Updated: Apr 24, 2020


Wetlands

Wetlands


WETLANDS (2014)


Starring Carla Juri, Christoph Letkowski, Marlen Kruse, Meret Becker, Axel Milberg, Peri Baumeister, Edgar Selge, Harry Baer, Edgar Selge, Clara Wunsch, Ludger Bökelmann, Bernardo Arias Porras, Selam Tadese and Pia Röver.


Screenplay by David Wnendt and Claus Falkenberg.


Directed by David Wnendt.


Distributed by Strand Releasing.  105 minutes.  Not Rated.


There is nothing new about making films about the sexual awakenings of young girls – particularly in Europe.  This one is a bit different than many, just because it does not romanticize sex at all.  The sex that our young heroine is interested in is much more scatological than sensual, as you may pick up by the all too accurate film title.


Wetlands is not a film for the squeamish or the sexually tame.  The heroine, and therefore this film, appears to be mostly attracted to all sorts of fluids: water, saliva, blood, alcohol, sperm, urine, feces, vomit, vaginal secretions, even amniotic fluids.
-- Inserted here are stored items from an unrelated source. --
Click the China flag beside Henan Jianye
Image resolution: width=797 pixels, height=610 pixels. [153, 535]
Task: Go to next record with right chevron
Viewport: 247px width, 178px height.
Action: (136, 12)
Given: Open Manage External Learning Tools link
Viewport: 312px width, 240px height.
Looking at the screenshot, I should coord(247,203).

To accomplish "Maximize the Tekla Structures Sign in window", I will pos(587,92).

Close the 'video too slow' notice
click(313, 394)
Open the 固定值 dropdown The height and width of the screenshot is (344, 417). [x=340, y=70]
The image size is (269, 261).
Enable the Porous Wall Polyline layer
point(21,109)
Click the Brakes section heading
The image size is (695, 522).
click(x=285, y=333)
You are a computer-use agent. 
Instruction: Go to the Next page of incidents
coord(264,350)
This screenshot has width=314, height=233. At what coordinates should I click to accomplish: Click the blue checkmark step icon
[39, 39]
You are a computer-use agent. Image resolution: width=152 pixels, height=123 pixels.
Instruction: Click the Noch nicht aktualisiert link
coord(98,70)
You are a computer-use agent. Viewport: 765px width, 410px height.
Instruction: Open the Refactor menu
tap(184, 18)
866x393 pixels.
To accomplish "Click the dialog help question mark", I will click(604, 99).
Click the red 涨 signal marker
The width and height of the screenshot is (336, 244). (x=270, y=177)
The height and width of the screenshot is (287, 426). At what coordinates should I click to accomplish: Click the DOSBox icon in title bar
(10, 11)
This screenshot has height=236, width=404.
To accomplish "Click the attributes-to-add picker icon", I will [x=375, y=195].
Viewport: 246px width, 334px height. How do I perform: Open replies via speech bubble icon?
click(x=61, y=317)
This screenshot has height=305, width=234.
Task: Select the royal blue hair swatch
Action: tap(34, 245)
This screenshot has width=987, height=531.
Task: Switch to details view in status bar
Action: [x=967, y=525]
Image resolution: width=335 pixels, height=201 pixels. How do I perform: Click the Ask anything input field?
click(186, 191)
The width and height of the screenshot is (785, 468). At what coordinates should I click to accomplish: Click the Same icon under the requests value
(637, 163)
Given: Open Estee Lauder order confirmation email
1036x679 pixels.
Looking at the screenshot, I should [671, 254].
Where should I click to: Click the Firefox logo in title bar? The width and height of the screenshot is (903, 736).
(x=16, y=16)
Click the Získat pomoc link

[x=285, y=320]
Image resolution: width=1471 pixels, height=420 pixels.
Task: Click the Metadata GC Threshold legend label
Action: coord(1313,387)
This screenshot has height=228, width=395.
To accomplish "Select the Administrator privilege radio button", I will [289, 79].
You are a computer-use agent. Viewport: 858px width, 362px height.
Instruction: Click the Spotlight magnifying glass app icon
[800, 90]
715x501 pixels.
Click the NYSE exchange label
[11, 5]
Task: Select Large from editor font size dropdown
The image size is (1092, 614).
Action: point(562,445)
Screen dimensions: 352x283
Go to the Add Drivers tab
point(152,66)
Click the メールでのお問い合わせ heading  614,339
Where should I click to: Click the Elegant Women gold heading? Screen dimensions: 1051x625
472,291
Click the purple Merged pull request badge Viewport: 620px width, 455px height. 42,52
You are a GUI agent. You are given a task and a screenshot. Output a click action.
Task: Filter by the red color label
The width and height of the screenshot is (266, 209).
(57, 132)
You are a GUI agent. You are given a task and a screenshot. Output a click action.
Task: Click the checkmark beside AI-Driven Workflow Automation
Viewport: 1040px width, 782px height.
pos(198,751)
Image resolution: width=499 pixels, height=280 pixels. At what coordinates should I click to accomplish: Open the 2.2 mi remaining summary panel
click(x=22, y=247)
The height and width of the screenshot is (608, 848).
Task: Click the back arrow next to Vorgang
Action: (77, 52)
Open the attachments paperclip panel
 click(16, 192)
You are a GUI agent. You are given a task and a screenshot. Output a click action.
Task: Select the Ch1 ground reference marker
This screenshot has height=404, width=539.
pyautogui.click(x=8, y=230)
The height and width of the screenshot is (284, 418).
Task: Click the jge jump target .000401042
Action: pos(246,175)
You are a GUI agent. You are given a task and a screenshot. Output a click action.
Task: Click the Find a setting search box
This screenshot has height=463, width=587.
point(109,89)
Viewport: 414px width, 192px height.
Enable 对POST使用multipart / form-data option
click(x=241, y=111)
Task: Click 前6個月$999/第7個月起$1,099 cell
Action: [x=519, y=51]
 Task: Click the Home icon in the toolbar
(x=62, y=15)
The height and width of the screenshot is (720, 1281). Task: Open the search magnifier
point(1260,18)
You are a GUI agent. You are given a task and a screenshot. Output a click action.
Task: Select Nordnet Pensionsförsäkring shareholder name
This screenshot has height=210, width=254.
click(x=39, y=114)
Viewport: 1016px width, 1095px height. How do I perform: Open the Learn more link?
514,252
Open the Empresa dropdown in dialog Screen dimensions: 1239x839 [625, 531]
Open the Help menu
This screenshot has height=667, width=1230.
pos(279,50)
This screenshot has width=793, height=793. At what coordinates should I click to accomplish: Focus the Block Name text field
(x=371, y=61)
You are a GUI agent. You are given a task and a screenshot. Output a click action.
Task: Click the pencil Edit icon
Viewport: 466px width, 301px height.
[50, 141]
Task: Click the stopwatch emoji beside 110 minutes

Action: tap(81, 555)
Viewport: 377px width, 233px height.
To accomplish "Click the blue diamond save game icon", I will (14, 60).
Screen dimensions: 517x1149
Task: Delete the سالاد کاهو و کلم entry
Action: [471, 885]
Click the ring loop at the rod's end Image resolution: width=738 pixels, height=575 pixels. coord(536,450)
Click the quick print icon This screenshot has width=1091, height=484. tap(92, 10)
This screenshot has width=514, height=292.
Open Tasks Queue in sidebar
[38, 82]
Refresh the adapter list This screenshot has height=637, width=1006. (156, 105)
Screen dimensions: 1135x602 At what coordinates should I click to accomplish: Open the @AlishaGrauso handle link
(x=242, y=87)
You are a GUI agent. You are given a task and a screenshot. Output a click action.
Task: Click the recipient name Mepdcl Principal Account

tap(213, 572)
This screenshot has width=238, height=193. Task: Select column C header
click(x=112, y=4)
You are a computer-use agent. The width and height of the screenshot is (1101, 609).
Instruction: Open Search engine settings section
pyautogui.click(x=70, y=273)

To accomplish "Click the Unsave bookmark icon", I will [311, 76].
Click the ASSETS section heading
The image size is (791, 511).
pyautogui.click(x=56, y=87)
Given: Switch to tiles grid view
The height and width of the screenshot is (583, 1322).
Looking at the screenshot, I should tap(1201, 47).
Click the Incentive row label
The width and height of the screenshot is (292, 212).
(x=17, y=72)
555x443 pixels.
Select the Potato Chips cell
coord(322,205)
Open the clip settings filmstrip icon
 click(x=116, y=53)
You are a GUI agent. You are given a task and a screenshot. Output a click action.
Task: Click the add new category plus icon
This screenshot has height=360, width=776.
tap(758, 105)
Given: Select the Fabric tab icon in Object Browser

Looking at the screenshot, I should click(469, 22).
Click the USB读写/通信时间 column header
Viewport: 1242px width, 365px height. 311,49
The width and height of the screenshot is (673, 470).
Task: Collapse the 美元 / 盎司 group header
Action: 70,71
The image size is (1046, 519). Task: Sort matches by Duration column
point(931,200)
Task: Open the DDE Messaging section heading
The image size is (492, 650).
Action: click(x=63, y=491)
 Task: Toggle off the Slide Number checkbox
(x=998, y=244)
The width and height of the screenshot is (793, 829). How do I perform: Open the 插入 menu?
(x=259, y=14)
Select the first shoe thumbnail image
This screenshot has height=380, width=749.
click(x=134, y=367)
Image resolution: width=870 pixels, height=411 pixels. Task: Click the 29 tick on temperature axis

Honestly, it’s one of the least sexy films about sex you’re likely to see, unless you share certain kinks with its protagonist.  Which does not, oddly, make it a film that isn’t strangely worthy of seeing.  There were moments in Wetlands that made me feel hinky, even occasionally overt my eyes (and I am not a squeamish person), but the film also paints an interesting picture of some rather unsavory people.


I may not want to spend time hanging with them, but they do have some interesting quirks which may be worth observing from the distance of a theater seat.


Besides, any film that not once, but several times, compares a vagina to a cooked fowl has a very strong point of view, whether you agree with it or not.


This kind of sexual awakening film appears to be all the rage in Eastern Europe – in recent years films like Nymphomaniac, Turn Me On Dammit, Somersault and several others have trod similar thematic ground.  (I’m not sure what exactly it says about Wetlands that only Lars von Trier’s Nymphomaniac was even more detached from its sexuality than this one.)


Sex is treated clinically here.  It is not so much a source of pleasure as a refuge from pain, sometimes it even purposely exacerbates that pain.


The lead character is Helen – bravely played by Carla Juri as a character with almost no filters – a tomboyish German teen who is rebelling against her uptight religious mother’s hygiene teachings.  She decides to turn herself into a human petri dish, conducting what she calls a “living-pussy-hygiene experiment.”  This experiment includes (but is not limited to) almost never changing her panties, trading used tampons with her best friend, rubbing herself over filthy public bathroom stalls, masturbating with vegetables.  And, of course, having sex with as many people as she possibly can.


We never quite know what has brought out this masochistic streak in her – although we do see flashbacks of unhappy childhood and the film also integrates a frankly uncharacteristic Parent Trap-gone-bad subplot of her trying to reunite her estranged divorced parents.


When she injures herself trying to shave her anus around her long-term case of hemorrhoids (you can’t make this stuff up, in fact, I wish they hadn’t), she ends up having to have surgery and stuck in the hospital for a while.  However, there is a cute nurse (Christoph Letkowski) taking care of her, so she acts sicker than she really is, all the time trying with little to no subtlety to seduce him.


All of which kind of makes you wonder about Helen.  And, honestly, one act she performs towards the end, where she nearly kills herself in the vain hope of getting her parents back together, really makes you worry for Helen’s mental stability.


As the film winds down to as close to a happy ending as it is likely to get, you have to admit that while Wetlands is not nearly as titillating as it thinks it is, the film is somewhat intriguing in its own offbeat way.  You certainly have never seen anything like it, and you’re not likely to again anytime soon.